HIST Semineri: “Machiavelli’s Florentine Histories – An Essay on the Birth of “Constıtutional” Law”, Prof. Levent Yılmaz, 16.30 8 Nisan (EN)

You are cordially invited to a seminar entitled “Machiavelli’s Florentine Histories — An Essay on the Birth of “Constıtutional” Law ” organised by the Department of History.

Date: 08.04.2021, Thursday
Time: 16.30 (Ankara Time Zone)

Title: Machiavelli’s Florentine Histories — An Essay on the Birth of “Constıtutional” Law
Speaker: Prof. Levent Yılmaz, University of Paris Nanterre

Please contact to the department for the Zoom Meeting information details.

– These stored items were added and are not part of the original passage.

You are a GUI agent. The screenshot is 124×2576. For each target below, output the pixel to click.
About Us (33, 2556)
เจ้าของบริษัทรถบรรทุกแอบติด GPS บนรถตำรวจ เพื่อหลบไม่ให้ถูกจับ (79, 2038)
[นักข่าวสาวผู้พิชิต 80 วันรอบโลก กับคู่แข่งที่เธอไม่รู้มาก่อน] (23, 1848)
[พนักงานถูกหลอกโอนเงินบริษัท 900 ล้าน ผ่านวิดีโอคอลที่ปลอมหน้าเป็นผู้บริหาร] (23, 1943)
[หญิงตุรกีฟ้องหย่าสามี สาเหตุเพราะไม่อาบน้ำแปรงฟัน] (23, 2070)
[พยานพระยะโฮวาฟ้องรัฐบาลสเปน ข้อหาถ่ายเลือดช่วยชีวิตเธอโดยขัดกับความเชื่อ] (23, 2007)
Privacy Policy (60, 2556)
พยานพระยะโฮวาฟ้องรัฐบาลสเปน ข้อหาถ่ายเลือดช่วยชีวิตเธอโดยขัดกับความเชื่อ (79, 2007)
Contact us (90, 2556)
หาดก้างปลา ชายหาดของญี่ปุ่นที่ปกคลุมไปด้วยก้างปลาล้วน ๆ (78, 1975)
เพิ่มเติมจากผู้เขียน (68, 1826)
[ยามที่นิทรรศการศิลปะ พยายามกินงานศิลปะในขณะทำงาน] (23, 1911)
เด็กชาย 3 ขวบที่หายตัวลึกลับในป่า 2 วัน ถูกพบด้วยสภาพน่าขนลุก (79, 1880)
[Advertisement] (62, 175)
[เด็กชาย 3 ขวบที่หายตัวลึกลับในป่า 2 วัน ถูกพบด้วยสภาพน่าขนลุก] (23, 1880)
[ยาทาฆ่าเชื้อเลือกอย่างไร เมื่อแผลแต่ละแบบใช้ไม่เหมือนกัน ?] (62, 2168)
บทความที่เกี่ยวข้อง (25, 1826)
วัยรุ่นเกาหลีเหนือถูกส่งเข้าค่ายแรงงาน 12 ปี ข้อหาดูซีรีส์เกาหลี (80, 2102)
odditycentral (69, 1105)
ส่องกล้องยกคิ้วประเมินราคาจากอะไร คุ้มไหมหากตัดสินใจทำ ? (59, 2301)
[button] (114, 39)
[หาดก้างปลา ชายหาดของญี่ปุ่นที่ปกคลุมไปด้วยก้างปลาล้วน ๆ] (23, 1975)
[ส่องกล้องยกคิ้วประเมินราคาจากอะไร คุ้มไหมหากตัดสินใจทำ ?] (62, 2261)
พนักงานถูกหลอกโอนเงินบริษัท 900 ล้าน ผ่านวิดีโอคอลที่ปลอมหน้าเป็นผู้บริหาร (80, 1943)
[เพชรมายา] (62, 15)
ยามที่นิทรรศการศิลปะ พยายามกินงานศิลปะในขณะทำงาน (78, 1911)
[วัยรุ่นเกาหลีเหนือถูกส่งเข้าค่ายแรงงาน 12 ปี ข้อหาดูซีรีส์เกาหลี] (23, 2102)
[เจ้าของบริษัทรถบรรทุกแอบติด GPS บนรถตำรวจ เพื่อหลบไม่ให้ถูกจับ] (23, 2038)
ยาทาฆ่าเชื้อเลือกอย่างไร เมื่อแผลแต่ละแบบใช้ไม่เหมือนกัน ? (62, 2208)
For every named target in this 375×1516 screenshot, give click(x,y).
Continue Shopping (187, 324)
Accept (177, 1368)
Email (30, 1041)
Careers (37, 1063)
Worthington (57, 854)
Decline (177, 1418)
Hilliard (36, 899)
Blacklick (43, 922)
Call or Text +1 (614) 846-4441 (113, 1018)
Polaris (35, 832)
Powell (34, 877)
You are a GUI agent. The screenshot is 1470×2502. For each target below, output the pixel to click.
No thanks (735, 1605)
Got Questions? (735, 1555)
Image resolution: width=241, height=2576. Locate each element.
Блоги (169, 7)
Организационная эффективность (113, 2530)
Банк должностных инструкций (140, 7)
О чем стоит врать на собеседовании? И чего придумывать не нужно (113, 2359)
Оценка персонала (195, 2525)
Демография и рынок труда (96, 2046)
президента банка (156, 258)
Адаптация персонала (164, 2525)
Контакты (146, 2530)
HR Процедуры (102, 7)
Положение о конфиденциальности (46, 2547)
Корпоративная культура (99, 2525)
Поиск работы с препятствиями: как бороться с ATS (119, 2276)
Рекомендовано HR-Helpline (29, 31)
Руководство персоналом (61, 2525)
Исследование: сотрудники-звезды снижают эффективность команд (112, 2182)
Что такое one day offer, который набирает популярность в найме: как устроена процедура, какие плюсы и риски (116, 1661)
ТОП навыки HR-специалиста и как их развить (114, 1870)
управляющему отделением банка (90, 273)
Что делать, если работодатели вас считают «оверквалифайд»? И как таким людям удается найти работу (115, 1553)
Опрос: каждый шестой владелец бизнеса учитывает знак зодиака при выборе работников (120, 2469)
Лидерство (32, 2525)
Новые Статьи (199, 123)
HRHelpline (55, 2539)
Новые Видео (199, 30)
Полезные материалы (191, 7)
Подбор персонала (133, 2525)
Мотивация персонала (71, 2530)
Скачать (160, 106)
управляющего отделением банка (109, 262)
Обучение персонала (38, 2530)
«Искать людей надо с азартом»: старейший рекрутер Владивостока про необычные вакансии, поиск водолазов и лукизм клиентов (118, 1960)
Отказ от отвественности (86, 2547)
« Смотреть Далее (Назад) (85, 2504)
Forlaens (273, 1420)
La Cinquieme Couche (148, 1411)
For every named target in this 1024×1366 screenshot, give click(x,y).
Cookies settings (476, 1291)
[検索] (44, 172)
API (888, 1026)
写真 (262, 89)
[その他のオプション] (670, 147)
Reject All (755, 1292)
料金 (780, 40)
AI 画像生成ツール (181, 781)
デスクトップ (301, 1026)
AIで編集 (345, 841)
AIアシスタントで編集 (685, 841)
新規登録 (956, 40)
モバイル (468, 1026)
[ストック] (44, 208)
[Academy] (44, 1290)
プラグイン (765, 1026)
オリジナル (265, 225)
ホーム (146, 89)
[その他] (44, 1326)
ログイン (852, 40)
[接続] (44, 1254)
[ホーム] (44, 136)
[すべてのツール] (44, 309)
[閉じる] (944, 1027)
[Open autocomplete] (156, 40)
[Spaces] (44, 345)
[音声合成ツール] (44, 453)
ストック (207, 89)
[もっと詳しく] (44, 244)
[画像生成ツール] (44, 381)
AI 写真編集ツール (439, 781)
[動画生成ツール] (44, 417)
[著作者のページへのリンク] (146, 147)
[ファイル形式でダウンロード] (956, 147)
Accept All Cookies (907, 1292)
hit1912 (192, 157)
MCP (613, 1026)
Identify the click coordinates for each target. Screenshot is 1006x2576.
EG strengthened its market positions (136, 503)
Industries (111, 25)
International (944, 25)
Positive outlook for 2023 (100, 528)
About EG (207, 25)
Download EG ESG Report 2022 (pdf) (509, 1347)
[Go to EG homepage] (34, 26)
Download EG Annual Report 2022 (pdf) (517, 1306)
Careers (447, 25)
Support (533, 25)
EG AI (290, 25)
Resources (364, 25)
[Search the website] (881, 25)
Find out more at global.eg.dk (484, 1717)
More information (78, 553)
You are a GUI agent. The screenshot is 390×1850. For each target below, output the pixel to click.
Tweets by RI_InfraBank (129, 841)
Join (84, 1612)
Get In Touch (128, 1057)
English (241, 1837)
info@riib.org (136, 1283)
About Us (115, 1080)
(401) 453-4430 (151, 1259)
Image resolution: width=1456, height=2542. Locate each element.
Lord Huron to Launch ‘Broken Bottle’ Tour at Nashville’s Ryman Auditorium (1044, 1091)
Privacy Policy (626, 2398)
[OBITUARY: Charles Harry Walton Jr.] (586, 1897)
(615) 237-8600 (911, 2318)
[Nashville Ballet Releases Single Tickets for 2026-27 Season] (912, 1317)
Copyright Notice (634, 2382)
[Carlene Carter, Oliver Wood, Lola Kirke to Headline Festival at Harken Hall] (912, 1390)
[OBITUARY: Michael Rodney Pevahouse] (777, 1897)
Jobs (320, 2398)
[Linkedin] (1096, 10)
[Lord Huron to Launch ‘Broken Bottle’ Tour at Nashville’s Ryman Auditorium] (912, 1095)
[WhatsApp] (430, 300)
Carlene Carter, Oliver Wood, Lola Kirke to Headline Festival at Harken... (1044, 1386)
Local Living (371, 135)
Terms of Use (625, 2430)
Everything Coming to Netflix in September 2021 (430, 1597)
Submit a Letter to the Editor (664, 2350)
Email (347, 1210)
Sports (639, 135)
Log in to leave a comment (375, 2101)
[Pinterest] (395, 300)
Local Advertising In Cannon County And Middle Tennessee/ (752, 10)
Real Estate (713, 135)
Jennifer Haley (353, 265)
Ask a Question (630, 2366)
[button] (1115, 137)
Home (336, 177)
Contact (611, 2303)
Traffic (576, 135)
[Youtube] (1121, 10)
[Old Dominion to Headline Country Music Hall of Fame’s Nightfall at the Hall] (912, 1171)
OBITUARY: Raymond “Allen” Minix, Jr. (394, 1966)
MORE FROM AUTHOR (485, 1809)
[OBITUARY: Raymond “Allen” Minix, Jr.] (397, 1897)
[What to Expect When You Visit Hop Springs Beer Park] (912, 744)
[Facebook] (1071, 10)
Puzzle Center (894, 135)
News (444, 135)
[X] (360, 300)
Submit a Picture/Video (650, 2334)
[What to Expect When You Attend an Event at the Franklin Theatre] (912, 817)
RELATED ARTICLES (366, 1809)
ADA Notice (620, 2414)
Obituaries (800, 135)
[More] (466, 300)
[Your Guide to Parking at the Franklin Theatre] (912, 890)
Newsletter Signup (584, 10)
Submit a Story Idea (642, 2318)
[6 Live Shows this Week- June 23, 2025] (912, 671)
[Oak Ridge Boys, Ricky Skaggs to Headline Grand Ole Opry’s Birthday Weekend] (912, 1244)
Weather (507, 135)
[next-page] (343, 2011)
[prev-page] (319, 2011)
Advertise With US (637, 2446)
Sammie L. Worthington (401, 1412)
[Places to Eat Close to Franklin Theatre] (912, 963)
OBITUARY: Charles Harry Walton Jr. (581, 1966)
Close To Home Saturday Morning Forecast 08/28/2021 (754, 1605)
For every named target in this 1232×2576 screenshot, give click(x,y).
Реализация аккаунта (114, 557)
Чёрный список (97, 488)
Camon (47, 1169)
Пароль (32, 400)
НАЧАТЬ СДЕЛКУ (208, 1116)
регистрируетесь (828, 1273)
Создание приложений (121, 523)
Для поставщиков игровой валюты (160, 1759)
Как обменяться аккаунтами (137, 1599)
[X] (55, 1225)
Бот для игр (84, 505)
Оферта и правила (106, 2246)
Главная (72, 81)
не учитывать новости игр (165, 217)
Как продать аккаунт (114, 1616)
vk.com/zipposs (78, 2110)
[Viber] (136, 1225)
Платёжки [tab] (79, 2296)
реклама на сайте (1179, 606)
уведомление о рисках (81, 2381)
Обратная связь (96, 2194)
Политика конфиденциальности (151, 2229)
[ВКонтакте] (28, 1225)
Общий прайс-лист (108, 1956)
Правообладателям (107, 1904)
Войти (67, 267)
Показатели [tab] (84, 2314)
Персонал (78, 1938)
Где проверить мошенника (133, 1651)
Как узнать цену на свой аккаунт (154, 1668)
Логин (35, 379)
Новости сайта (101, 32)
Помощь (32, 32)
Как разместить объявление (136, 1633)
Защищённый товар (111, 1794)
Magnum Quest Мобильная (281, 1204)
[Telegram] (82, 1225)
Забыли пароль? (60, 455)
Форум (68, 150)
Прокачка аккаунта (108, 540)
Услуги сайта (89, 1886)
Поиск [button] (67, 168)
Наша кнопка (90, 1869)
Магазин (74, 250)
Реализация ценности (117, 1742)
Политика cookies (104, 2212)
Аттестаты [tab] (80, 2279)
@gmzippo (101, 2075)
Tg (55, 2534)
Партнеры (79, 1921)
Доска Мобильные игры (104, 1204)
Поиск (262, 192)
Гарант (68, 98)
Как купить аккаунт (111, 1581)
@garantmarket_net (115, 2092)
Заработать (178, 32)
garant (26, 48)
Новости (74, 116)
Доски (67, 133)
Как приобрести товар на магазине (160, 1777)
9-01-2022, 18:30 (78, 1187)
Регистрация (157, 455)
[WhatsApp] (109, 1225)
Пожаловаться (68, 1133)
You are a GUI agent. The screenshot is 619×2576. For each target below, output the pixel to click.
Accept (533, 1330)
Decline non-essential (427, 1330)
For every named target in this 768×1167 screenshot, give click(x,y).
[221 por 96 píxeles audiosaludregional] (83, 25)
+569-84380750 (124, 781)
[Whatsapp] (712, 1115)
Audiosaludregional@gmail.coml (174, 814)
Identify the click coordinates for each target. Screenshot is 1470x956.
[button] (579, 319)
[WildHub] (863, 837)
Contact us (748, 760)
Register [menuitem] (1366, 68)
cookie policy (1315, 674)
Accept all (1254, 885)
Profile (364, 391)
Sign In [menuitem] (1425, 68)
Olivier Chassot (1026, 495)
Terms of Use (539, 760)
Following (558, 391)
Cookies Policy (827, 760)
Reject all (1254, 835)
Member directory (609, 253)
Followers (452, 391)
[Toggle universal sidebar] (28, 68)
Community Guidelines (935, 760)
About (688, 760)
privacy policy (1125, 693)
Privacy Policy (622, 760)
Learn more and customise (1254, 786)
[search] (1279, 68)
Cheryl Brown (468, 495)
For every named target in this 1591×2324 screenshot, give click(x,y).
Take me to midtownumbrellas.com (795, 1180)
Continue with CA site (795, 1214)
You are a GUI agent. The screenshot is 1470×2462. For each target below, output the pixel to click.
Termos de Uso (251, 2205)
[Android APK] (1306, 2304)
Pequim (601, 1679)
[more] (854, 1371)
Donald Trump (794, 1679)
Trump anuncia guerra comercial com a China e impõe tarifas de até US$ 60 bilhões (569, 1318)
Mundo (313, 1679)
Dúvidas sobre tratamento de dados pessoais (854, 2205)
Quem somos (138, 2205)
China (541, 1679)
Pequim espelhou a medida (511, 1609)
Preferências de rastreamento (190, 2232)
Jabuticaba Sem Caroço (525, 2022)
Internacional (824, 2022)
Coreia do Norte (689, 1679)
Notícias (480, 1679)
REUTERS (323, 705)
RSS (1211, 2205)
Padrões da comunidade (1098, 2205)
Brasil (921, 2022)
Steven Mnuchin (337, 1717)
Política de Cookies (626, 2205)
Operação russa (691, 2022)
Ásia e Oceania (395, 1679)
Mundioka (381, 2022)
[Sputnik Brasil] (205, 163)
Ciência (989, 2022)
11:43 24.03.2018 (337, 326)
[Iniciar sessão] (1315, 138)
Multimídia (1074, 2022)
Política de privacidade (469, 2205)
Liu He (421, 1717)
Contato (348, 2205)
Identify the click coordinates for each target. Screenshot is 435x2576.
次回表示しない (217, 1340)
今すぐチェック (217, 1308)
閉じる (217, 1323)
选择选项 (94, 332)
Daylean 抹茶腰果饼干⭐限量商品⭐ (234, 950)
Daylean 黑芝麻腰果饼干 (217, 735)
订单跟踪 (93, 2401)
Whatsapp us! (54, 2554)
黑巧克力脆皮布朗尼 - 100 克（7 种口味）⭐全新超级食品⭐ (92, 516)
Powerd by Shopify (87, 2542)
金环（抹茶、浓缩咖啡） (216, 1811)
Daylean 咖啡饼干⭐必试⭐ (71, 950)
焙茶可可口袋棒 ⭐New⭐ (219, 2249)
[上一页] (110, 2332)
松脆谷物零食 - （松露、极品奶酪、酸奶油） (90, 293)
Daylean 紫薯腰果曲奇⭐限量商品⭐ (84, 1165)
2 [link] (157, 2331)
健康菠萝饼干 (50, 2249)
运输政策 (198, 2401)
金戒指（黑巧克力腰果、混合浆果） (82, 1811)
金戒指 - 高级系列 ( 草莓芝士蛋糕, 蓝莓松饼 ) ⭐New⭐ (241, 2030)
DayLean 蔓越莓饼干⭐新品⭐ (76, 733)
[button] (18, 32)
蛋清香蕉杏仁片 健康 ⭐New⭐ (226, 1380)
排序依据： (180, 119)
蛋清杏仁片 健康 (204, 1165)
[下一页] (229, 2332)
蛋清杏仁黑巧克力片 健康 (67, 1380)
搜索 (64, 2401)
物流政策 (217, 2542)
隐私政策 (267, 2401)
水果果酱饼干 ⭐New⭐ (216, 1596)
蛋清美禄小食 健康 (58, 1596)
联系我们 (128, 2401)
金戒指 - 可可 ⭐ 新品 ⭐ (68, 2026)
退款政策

In the decade that preceded 1293 and especially after the victory of Campaldino against the Ghibellines and the people of Arezzo on June 11, 1289, the city of Florence was plunged into complete chaos. The Guelph nobility, unbearable and responsible for a distressing situation (“assai mala condizione”, says Machiavelli, Florentine Histories, II, XI), committed unscrupulous massacres and unforgivable crimes without any fear of being punished. Thus begins Machiavelli’s Florentine Histories (Istorie Fiorentine, II, XI-XIV) on these events of the end of the 13th century in Florence, which led to the “Ordinamenti di Guistizia” of 1293. This text may probably be considered an early version of constitutional law. Machiavelli, in this work, largely follows Bruni’s History of Florence (IV, 15 et seq.; as well as the chronicles of Dino Compagni and Giovanni Villani), but with, as we shall see, a great difference in the elaboration. Giano della Bella being the protagonist.
Indeed, this history written by Machiavelli at the end of his life (commissioned by Giulio dei Medici, in 1520, presented in May 1526 to the same who in between had been elected as the Pope Clement VII, and first published in 1532) is a history of Florence from its origin to the death of Lorenzo di Piero de’ Medici in 1492, and takes up a theme that was dear to him: the universal nature of cities. He had already dealt with this point elsewhere, in another form and for other purposes (The Prince, IX and Discourses, I, 5).

Levent Yilmaz is a professor of intellectual and cultural history of the early modern and modern Europe. He received his Ph.D. from EHESS on the Quarrel of the Ancients and Moderns (2002, under the supervision of François Hartog), worked at the Istanbul Bilgi University between 2003-2015 (Chair of the History dept. between 2011-2014), and later joined the History Department at Koç University. He was the director of the Akmed – Suna & Inan Kiraç Center for Mediterranean Studies until 2017 when he went to EHESS.
He directed and edited the Turkish translation of Yves Bonnefoy’s Dictionnary of Mythologies. His publications include : Le Temps moderne (Gallimard, 2005), Giambattista Vico and the Basic Concepts of The New Science (ed., 2007) and The Vico Road (ed., 2016, with Manuela Sanna). He is also the author of seven books of poetry in Turkish: his poetry had been translated into English (Saturn, Sheep Meadow Press, 2006), German, French and Italian, and has appeared on the Grand Street, Raritan, Neue Rundschau etc.
He was a Senior Braudel Fellow at the European University Institute, Directeur d’études invité at the EHESS, Mellon Fellow at the Villa I Tatti (Harvard University), Fellow of the Paris Institute of Advanced Study, Senior Fellow of Iméra, and since 2017 he has lectured at the Collège de France, NYU in New York and at the University of Paris Nanterre (ongoing).